→ **Saved entries**
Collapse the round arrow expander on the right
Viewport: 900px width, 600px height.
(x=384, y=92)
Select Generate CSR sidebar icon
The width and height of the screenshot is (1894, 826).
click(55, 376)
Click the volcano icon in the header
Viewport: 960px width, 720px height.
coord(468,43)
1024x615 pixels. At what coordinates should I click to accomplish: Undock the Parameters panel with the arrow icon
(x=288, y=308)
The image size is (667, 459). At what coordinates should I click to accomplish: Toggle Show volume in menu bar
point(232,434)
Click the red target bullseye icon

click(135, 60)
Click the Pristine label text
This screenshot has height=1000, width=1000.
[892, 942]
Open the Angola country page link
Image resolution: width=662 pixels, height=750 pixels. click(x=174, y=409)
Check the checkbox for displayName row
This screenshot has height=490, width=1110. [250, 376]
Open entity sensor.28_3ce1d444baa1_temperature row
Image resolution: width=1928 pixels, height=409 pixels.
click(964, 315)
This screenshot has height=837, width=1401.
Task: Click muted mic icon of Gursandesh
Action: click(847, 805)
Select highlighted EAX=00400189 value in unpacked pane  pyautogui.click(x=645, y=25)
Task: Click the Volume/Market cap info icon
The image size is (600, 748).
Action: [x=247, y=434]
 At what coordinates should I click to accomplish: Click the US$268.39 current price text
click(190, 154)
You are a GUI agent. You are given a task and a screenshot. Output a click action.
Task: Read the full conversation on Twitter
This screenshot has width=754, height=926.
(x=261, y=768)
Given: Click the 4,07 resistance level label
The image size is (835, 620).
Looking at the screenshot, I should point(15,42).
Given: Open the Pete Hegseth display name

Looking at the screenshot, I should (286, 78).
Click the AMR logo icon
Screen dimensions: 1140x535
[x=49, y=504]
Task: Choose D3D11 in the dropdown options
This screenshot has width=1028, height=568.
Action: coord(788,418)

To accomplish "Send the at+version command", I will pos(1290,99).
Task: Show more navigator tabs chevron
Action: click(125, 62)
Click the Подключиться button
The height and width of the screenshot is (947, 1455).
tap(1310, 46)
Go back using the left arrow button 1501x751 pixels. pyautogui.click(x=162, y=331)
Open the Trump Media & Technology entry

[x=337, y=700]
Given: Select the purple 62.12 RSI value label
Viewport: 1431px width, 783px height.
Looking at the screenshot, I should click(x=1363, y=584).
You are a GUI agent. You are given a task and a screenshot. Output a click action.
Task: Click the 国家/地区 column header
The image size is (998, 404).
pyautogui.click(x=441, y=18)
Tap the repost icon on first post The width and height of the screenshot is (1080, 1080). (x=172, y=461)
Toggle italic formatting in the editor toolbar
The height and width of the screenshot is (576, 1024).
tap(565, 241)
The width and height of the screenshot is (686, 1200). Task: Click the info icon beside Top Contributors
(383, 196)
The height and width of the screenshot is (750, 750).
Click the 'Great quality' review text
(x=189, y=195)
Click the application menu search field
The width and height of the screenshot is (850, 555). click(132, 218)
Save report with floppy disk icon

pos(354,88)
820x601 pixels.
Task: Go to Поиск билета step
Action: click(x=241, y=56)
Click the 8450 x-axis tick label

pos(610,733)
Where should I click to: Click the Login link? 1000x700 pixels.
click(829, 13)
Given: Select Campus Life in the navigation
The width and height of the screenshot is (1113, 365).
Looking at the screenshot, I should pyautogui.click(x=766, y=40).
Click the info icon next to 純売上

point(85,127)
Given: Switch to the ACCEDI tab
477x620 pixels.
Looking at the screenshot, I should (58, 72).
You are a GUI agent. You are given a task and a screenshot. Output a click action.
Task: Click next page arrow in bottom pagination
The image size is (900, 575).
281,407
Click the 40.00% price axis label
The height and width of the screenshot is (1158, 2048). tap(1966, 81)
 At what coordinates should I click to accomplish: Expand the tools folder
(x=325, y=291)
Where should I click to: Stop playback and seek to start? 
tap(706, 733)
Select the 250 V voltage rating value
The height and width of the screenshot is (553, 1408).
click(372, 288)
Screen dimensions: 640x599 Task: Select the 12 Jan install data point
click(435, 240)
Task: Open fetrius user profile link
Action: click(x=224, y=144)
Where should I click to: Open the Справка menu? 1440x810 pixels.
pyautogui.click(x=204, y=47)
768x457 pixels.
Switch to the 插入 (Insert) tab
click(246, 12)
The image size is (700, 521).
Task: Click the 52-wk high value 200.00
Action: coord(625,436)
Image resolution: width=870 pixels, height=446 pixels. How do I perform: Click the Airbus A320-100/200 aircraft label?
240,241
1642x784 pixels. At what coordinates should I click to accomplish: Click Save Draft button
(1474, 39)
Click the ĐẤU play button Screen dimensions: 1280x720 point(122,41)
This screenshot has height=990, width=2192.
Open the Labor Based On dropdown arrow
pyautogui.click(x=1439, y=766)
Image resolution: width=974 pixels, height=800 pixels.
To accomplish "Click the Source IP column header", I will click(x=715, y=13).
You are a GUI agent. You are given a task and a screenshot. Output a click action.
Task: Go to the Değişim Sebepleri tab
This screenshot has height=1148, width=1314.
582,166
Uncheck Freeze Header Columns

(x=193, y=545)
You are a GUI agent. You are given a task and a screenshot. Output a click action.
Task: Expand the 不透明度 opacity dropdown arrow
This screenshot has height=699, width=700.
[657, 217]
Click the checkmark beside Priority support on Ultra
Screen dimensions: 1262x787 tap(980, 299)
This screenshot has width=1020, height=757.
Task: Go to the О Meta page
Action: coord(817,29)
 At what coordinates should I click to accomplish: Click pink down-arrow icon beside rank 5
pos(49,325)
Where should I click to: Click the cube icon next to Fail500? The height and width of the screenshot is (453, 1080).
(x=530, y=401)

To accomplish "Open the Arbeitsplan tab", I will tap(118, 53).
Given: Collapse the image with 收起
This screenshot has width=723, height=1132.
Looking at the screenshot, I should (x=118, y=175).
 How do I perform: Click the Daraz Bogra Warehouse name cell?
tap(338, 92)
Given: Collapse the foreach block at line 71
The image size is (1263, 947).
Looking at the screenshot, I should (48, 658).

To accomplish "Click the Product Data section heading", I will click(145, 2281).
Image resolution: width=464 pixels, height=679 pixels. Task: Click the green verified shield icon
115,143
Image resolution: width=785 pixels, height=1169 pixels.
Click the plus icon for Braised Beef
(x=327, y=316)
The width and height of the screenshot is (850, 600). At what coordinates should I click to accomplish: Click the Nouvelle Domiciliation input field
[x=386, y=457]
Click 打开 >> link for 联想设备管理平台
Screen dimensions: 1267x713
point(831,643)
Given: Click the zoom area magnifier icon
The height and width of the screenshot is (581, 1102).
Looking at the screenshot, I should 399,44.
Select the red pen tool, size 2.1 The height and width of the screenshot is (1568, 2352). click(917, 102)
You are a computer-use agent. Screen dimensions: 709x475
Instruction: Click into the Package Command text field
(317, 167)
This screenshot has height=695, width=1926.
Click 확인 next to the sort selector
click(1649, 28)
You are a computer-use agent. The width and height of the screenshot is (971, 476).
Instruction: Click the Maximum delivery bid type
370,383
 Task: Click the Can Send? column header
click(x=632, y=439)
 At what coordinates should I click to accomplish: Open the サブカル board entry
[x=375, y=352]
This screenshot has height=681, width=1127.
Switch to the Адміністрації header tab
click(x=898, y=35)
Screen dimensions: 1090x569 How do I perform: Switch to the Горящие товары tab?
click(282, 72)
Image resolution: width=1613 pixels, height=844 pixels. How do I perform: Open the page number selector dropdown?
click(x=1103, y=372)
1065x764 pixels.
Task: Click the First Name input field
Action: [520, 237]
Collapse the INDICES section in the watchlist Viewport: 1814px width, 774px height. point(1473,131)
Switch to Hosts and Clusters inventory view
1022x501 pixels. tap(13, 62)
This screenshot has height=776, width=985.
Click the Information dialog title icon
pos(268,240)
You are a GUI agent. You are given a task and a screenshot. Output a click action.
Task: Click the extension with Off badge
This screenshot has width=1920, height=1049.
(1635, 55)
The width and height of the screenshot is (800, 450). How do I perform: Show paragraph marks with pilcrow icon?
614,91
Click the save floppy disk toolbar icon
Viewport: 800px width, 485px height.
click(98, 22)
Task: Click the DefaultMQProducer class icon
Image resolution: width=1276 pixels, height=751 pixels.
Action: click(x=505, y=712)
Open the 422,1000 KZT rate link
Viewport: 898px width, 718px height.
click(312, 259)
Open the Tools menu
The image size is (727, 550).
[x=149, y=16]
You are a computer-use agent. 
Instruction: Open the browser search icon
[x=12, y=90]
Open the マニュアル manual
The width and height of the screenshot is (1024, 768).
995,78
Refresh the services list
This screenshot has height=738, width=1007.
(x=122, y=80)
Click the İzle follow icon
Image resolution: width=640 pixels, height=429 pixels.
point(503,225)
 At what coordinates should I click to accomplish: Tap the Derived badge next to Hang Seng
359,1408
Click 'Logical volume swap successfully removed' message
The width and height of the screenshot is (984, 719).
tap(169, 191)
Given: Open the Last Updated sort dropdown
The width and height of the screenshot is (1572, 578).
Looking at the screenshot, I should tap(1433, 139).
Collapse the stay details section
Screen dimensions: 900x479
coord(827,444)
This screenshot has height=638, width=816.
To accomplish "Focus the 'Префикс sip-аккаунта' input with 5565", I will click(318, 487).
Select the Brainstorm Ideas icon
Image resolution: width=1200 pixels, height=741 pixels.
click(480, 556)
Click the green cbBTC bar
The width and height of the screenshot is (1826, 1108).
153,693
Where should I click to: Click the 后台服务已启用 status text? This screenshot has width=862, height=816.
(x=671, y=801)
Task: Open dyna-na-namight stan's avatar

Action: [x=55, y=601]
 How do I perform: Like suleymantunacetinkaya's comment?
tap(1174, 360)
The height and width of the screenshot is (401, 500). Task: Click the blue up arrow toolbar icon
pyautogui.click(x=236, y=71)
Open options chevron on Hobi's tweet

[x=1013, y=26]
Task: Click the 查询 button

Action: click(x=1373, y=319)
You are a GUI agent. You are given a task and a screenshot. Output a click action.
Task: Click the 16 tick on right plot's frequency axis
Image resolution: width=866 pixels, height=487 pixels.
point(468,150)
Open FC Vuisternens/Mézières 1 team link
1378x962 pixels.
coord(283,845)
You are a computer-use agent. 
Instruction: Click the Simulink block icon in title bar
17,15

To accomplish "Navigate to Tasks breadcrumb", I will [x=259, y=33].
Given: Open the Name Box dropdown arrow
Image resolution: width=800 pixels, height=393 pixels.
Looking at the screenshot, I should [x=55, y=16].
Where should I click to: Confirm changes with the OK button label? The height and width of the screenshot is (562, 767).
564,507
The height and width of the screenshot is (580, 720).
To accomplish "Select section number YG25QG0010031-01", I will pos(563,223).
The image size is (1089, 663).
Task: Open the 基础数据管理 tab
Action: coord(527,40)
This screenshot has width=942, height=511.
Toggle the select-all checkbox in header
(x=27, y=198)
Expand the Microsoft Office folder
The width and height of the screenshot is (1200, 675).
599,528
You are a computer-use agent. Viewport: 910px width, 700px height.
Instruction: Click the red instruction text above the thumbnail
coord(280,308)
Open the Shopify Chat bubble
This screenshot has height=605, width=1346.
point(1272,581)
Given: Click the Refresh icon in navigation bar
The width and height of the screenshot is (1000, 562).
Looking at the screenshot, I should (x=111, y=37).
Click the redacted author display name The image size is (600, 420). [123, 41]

→ **Your task**
Among the lines above, which hold the word "right"? Report each one.

→ **Exercise response**
Collapse the round arrow expander on the right
Task: Click the 16 tick on right plot's frequency axis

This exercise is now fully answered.